Les policiers canadiens en Haiti retrouvent leur souffle
(PC) Par Sylvain Larocque
Les policiers canadiens en Haïti ont connu un automne et un hiver difficiles, mais ils se réjouissent que la situation se soit grandement améliorée depuis la tenue des élections présidentielles et législatives, en février et en avril. Il reste que le temps n'est pas encore venu de partir, loin de là.
«L'automne et l'hiver avaient été très difficiles et tout à coup (depuis les élections), les choses sont devenues très calmes», explique en entrevue le commissaire de police de la Mission des Nations unies pour la stabilisation en Haïti (MINUSTAH), le Canadien Graham Muir.
«La situation sécuritaire est passée de fragile à relativement stable, ce qui est encourageant», précise-t-il.
«Même dans les secteurs difficiles de Port-au-Prince (y compris la tristement célèbre Cité Soleil) et des régions d'Haïti, c'est relativement calme et stable. Cela ne veut pas dire qu'il n'y a pas des conflits localisés et des épisodes de violence, mais après tout, c'est pour cette raison que nous sommes ici.»
Avant les élections, des gangs criminels avaient multiplié les meurtres et les enlèvements.

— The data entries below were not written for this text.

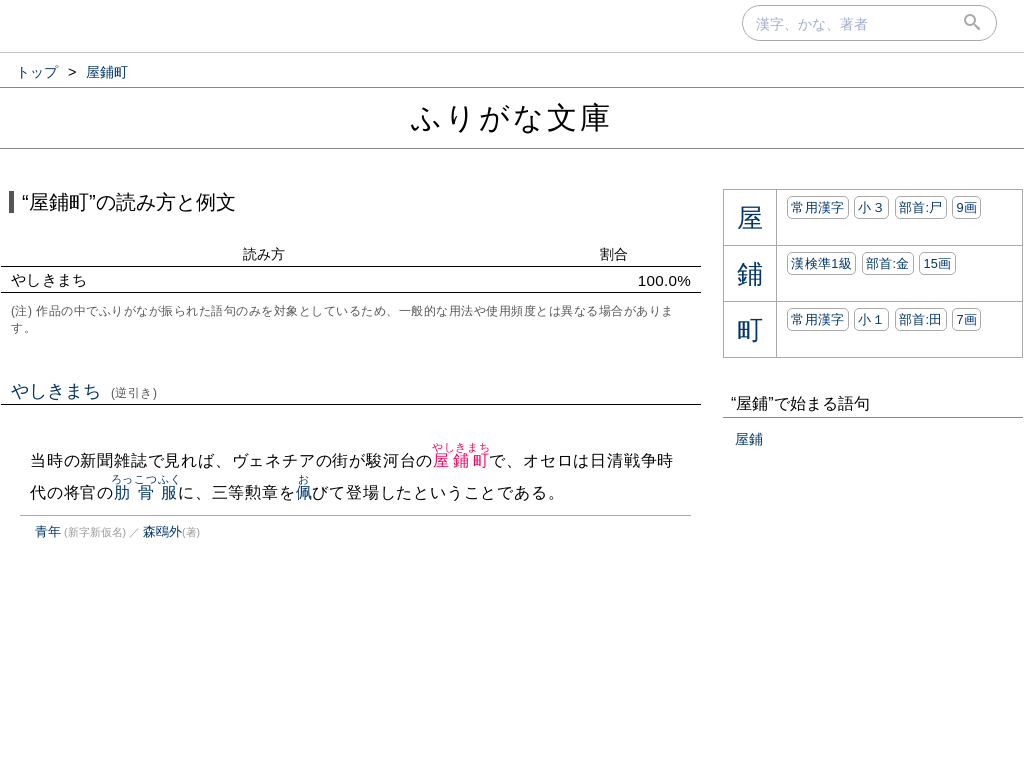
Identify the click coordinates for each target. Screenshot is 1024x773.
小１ (871, 319)
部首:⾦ (888, 263)
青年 (48, 531)
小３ (871, 207)
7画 (966, 319)
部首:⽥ (921, 319)
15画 (937, 263)
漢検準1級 (821, 263)
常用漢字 (817, 207)
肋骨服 (146, 492)
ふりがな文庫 (512, 117)
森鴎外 (162, 531)
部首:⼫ (921, 207)
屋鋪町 (461, 460)
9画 (966, 207)
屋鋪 (749, 439)
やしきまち (84, 391)
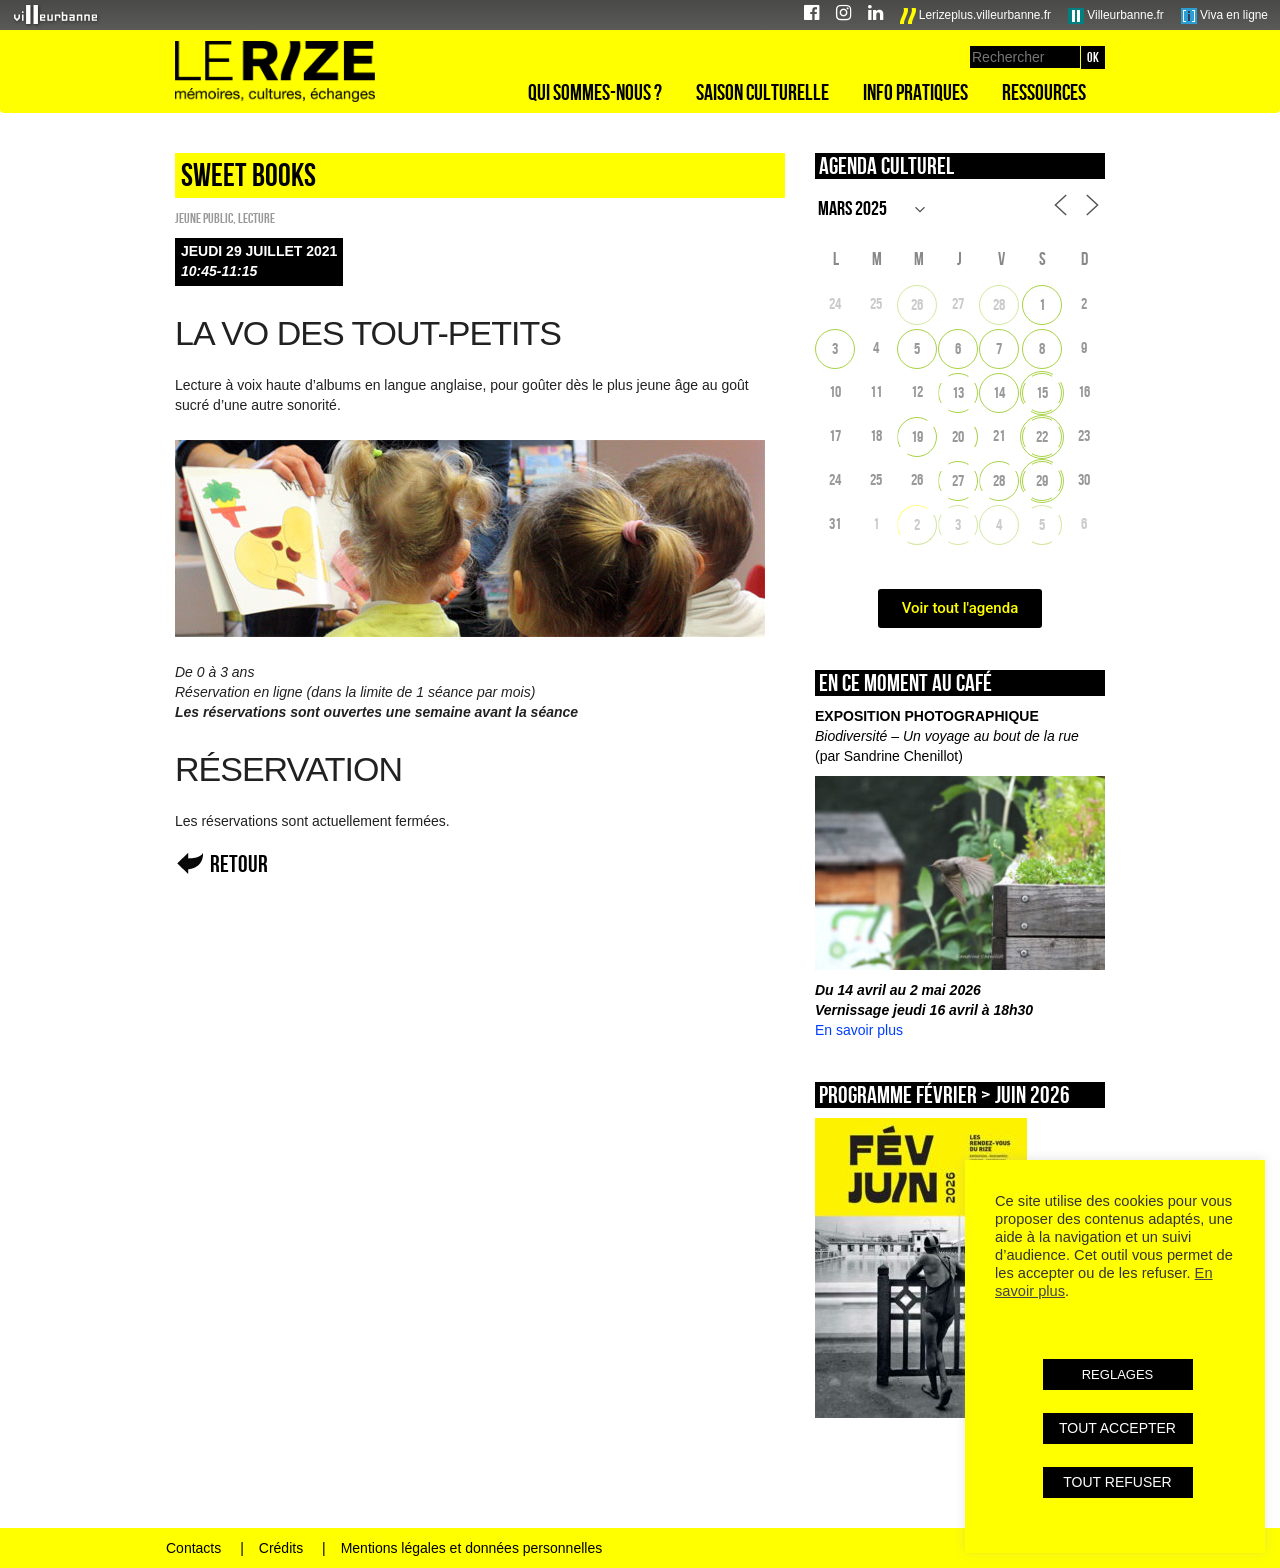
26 (917, 304)
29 (1042, 480)
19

Le Québécois Mark Bourque, un policier à la retraite de la Gendarmerie royale du Canada (GRC), a été assassiné en janvier alors qu'il venait en aide à un hôpital de la capitale.
L'élection de René Préval à la présidence a donc grandement contribué à calmer le peuple haïtien, qui fonde en lui beaucoup d'espoirs, notamment pour qu'il permette à l'ancien président Jean Bertrand Aristide de revenir au pays.
M. Muir voit d'un bon oeil cette stabilisation politique.
«Je dirais que c'est une très bonne chose, parce que ce n'est pas seulement la volonté d'un homme ou de son nouveau gouvernement, c'est aussi la volonté du peuple. La population a collectivement pris la décision d'essayer quelque chose d'autre, du moins pour l'instant.»
Pro-Aristide pacifiques
L'automne dernier, la MINUSTAH craignait que les défenseurs d'Aristide ne recourent à la violence pour arriver à leurs fins. Or, il n'en a été rien. Les manifestations ont généralement été pacifiques.
«La question à un million de dollars, c'est combien de temps est-ce que ça va durer? note Graham Muir. Je n'ai pas de réponse à cela.»
Le commissaire ajoute que pour l'avenir prévisible, aucun groupe ne menace de changer la donne.
«Mais en dépit de la paix précaire qui existe actuellement sur le terrain, les réformes des institutions du pays requerront que la communauté internationale reste ici au cours des prochaines années», fait remarquer M. Muir.
Lors de son passage en Haïti en novembre 2004, l'ancien premier ministre Paul Martin avait estimé que le Canada devrait rester engagé dans le pays pendant au moins dix ans, en soulignant que les missions antérieures avaient pris fin trop vite.
Il y a actuellement 80 policiers canadiens en Haïti, provenant de la GRC, de la Sûreté du Québec et des corps municipaux du Québec. Le commandant Muir dirige en tout 1870 agents provenant de pas moins de 38 pays, dont le Pakistan, la Chine et même le Népal.
Est-il difficile de faire travailler tout ce beau monde ensemble, surtout que pour plusieurs d'entre eux, c'est une première mission onusienne?
«Oui, lâche Graham Muir en riant. C'est un défi constant: chacun arrive avec ses propres traditions et avec son orgueuil national. Mais ça finit toujours par fonctionner.»